The UK’s Information Commissioner’s Office has issued guidance on the scope of age appropriate design code, and they want public comment. This is very important for companies subject to the already passed California Age Appropriate Design Code, and those who could be covered in the future by copy-cat state bills.
Likely to access:
- You must decide whether children are likely to access your service, even if you run an adult-only service.
- The code applies both to services that are intended for use by children, and to services that are not aimed at children, but are accessed by a “significant number of children.”
- Even if you state in your terms of service that under 18s should not access your service, you still fall within scope of the code if children access your site in practice.
- If you have an existing service and children form a substantive and identifiable user group, the ‘likely to be accessed by’ definition will apply.
- If you decide that your service is not likely to be accessed by children and that you are therefore not going to implement the code, then you should document and support the reasons for your decision.
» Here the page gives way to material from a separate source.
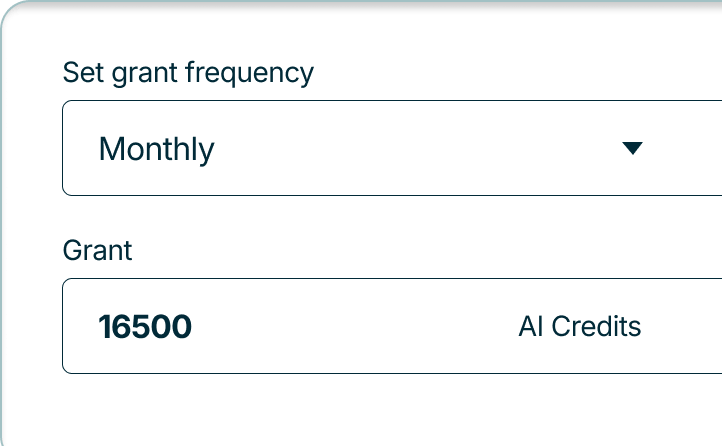The image size is (722, 446).
Task: Click the caption text above the 16500 field
Action: (x=97, y=250)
You may wish to refer to market research, current evidence on user behavior, the user base of similar or existing services and service types, and testing of access restriction measures.
- If you initially judge that the service is not likely to be accessed by children, but evidence later emerges that a significant number of children are in fact accessing your service, you will need to conform to the standards.
Significant Number of Children:
- A “significant number of children” means that the number of children accessing or likely to access your service is material.
- “Significant” in this context does not mean that a large number of children must be using the service or that children form a substantial proportion of your users. It means that there are more than a de minimis or insignificant number of children using the service.
- If a significant number of children are likely to access your service, you should conform with the standards of the code, or apply robust age-based access restrictions.
Your age-gating page will not be within scope of the code if:
- you use it to ensure that children are not accessing your adult site.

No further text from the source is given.